Ce système de pièces par tableaux a bien des inconvéniens. Il exclut toute composition serrée. Le choix des scènes y est déterminé par la fantaisie de l’auteur plus que par une très étroite logique. On en aperçoit plus d’une qui aurait pu être supprimée. Chacune vaut surtout par elle-même. Mais ici quelques-unes sont en effet supérieurement traitées : elles se détachent et restent dans le souvenir. Celle, par exemple, qui occupe presque tout le troisième acte et qui est la partie maîtresse de l’ouvrage. Il s’agit d’établir une liste d’entente.
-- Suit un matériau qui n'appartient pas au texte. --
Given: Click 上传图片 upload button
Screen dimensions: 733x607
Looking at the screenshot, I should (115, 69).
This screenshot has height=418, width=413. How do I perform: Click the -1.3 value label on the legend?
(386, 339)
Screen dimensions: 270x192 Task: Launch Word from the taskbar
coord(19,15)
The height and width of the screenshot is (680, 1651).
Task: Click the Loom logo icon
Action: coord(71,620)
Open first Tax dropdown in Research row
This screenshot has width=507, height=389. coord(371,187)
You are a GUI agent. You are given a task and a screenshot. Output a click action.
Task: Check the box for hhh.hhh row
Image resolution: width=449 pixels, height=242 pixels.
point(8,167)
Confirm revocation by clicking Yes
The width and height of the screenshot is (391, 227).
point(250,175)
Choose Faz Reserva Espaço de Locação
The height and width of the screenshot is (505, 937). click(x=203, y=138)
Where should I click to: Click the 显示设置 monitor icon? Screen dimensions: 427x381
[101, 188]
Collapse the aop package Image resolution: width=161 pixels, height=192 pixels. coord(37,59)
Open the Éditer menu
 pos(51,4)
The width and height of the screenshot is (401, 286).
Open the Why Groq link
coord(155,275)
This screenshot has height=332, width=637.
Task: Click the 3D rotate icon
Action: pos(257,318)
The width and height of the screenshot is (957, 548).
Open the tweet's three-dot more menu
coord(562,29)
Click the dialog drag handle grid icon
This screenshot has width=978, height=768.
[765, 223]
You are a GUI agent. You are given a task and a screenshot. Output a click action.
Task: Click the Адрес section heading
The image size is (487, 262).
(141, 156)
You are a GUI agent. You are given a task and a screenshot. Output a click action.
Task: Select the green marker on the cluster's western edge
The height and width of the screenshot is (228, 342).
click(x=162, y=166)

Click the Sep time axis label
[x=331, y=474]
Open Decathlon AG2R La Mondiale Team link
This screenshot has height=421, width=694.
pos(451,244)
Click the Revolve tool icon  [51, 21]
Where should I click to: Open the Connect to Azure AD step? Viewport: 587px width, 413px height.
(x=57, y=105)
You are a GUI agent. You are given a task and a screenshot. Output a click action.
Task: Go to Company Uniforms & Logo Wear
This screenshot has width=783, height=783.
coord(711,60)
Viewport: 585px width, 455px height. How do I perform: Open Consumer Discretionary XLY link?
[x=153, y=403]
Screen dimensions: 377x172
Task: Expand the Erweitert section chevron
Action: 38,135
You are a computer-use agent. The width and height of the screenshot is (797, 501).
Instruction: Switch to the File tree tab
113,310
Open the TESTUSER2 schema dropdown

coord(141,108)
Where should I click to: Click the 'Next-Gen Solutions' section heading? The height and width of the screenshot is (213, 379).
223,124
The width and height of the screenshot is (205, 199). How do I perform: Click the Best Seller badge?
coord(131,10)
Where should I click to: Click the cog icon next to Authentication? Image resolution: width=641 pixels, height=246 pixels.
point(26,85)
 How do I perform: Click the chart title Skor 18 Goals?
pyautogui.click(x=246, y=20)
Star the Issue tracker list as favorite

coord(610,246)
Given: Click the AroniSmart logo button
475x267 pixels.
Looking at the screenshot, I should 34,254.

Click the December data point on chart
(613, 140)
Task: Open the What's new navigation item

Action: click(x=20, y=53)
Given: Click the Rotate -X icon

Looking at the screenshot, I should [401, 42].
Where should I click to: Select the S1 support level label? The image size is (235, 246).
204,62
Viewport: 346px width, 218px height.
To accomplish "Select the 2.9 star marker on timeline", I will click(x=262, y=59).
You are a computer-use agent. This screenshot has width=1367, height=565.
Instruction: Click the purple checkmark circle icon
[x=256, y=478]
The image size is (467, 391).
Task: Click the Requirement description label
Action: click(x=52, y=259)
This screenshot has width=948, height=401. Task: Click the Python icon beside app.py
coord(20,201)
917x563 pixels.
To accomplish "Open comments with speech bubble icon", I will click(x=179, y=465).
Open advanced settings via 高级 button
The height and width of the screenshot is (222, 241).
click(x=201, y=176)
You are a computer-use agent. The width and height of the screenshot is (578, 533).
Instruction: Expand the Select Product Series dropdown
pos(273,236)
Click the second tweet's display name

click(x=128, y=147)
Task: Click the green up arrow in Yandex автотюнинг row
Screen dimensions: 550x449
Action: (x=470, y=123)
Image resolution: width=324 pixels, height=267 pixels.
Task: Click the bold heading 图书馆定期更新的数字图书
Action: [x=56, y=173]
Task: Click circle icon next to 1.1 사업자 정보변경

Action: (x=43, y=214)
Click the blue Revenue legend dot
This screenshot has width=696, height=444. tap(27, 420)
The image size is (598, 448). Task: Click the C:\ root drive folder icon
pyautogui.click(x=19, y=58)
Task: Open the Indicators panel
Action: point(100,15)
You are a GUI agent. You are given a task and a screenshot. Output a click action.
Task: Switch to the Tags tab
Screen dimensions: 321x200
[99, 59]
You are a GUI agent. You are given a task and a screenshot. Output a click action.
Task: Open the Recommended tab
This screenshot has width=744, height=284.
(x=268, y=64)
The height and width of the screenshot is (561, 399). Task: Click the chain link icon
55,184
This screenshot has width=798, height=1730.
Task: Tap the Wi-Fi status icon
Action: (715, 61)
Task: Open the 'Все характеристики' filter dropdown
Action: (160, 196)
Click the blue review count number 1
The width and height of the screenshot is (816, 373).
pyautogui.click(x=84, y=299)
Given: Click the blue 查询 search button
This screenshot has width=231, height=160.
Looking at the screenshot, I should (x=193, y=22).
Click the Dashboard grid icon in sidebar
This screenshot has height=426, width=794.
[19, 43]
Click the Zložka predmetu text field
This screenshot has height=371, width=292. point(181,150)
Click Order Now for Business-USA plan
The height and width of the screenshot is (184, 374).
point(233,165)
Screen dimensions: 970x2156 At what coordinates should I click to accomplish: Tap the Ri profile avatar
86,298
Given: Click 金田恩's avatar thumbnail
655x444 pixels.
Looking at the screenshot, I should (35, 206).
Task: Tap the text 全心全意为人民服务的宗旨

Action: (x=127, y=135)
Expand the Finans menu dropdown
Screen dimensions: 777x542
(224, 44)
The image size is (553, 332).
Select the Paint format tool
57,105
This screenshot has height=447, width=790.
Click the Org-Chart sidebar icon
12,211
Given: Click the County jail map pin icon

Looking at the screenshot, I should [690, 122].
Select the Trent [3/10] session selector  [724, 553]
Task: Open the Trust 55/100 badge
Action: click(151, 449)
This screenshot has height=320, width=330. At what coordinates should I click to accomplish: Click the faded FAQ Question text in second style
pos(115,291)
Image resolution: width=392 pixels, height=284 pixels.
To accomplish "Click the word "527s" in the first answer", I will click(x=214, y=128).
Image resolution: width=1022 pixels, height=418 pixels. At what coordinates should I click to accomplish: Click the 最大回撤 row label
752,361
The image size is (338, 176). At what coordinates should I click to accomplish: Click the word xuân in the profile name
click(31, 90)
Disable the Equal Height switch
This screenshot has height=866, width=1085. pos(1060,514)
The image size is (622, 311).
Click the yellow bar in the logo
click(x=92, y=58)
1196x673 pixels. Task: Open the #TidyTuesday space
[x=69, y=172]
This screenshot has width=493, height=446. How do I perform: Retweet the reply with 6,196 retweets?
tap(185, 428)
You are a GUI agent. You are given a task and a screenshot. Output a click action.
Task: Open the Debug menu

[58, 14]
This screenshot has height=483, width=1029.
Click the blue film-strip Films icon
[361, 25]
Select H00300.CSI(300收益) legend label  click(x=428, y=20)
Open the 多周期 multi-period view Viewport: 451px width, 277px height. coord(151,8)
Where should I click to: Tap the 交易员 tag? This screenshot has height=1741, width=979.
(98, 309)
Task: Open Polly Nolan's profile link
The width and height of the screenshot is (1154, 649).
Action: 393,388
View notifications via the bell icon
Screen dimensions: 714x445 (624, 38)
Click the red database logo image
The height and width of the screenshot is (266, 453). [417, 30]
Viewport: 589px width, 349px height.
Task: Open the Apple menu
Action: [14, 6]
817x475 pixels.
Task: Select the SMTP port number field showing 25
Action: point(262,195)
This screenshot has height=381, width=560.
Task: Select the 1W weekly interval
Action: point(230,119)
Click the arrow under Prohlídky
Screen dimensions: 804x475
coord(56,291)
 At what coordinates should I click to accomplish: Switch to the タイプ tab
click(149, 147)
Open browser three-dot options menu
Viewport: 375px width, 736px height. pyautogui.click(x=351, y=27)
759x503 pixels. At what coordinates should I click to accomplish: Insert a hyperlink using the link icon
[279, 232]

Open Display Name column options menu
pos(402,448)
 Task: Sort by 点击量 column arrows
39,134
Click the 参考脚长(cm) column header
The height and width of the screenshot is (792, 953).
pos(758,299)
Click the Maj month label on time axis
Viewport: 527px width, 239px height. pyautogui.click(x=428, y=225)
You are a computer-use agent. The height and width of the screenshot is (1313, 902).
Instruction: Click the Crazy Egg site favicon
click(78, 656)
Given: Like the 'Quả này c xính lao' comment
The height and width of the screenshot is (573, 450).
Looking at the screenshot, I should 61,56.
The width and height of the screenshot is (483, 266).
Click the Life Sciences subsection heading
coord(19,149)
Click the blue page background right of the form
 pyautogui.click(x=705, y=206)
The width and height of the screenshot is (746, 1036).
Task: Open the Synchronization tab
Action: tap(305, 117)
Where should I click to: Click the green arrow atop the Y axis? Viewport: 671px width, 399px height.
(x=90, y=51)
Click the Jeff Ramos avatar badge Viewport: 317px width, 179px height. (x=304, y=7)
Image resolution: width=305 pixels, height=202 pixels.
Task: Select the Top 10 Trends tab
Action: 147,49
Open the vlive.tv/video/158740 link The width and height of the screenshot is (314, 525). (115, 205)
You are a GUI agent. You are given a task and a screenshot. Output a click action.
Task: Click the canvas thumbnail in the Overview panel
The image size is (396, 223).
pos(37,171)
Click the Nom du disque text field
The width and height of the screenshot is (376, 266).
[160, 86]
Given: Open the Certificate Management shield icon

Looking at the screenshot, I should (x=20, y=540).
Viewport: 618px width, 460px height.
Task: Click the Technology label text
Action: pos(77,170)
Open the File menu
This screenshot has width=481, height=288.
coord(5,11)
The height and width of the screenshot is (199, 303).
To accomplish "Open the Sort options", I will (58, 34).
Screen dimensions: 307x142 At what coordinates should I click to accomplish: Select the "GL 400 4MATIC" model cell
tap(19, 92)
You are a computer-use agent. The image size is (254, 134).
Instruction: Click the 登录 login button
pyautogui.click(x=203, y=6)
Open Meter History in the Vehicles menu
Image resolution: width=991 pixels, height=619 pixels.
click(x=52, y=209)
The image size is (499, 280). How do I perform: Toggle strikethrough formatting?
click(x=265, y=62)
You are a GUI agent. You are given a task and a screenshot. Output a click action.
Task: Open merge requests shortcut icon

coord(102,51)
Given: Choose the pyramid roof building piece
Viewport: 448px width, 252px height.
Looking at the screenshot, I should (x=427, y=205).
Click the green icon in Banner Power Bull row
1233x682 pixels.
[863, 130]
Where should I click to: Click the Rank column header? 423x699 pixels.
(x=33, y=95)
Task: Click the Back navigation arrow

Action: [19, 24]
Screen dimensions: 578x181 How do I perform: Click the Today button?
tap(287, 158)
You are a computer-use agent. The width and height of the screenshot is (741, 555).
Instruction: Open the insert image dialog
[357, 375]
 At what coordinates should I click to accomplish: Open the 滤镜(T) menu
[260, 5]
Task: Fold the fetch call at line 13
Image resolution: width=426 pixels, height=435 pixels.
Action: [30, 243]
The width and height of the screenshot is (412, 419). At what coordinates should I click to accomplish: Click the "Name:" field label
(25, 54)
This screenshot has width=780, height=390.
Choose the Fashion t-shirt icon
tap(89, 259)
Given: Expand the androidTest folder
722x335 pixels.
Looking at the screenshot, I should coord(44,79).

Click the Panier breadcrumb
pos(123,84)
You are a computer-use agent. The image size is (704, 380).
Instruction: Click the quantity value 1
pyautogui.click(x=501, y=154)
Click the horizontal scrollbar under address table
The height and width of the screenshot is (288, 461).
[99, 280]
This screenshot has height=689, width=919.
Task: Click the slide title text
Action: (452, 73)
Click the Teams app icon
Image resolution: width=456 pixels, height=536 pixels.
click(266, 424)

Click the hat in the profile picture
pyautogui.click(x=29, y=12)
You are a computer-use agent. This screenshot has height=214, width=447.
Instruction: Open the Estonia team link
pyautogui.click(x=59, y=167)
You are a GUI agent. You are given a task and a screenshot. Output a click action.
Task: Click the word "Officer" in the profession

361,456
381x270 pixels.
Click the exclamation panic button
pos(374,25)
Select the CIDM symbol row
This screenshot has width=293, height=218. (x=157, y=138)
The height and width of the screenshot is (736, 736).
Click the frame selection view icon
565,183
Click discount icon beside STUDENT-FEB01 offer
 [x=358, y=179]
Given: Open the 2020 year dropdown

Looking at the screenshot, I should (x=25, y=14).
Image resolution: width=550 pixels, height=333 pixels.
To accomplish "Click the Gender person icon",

Autour de la même table sont réunis tous ces alliés dont la logique et la morale devraient si bien faire des adversaires : le radical Ferrier, le jésuite de robe courte Bouchonnet, Mgr de Bellemont. vicaire général, le banquier israélite Lévy, Mme Errazura, présidente, de puissantes œuvres de charité, M. de Riols, d’autres encore. Le bariolage de la liste électorale est ainsi traduit de façon vraiment scénique. On rencontre au cours de la pièce beaucoup de traits d’observation juste, plusieurs silhouettes indiquées d’un trait sûr, nombre de mots qui passent la rampe. L’auteur n’a eu qu’à, puiser dans les mille et un scandales de notre vie publique ; la matière était riche et s’offrait d’elle-même ; mais c’est aussi bien le rôle du moraliste de théâtre que de profiter des spectacles de la vie réelle : il rend à la société ce qu’elle lui a prêté.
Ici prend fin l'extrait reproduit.